* [PROBLEM DETAILS] Your answer must be an exact copy of the lines from the one holding "Given: Expand the en keyboard layout dropdown" through the last line of the entries below, with nothing added.
/---
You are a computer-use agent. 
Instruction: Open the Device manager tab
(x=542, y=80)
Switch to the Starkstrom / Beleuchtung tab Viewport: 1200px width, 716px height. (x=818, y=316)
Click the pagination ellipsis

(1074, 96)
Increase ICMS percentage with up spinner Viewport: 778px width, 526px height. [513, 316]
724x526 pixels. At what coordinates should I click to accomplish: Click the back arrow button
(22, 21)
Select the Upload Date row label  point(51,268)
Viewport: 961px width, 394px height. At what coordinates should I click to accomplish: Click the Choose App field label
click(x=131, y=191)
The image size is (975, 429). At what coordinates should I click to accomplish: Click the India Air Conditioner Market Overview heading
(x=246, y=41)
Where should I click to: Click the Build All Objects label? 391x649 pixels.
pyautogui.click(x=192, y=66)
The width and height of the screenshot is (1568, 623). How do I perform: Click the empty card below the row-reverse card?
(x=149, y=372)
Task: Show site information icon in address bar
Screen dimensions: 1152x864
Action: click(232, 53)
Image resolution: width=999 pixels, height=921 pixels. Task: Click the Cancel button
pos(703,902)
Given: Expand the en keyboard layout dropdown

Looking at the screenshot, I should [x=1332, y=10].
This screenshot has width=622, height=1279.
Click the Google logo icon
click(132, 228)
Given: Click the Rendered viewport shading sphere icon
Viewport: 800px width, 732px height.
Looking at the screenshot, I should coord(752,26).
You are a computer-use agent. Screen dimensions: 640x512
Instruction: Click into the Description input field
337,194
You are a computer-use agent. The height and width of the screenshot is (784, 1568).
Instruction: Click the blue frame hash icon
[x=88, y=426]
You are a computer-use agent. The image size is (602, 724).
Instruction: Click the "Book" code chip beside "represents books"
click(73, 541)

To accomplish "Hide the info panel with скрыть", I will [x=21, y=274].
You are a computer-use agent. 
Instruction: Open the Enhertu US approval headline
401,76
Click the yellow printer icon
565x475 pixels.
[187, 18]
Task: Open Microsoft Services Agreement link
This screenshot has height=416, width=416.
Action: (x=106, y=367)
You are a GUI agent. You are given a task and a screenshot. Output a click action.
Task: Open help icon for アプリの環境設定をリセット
\---
* [WORKED SOLUTION]
Given: Expand the en keyboard layout dropdown

Looking at the screenshot, I should [x=1332, y=10].
This screenshot has width=622, height=1279.
Click the Google logo icon
click(132, 228)
Given: Click the Rendered viewport shading sphere icon
Viewport: 800px width, 732px height.
Looking at the screenshot, I should coord(752,26).
You are a computer-use agent. Screen dimensions: 640x512
Instruction: Click into the Description input field
337,194
You are a computer-use agent. The height and width of the screenshot is (784, 1568).
Instruction: Click the blue frame hash icon
[x=88, y=426]
You are a computer-use agent. The image size is (602, 724).
Instruction: Click the "Book" code chip beside "represents books"
click(73, 541)

To accomplish "Hide the info panel with скрыть", I will [x=21, y=274].
You are a computer-use agent. 
Instruction: Open the Enhertu US approval headline
401,76
Click the yellow printer icon
565x475 pixels.
[187, 18]
Task: Open Microsoft Services Agreement link
This screenshot has height=416, width=416.
Action: (x=106, y=367)
You are a GUI agent. You are given a task and a screenshot. Output a click action.
Task: Open help icon for アプリの環境設定をリセット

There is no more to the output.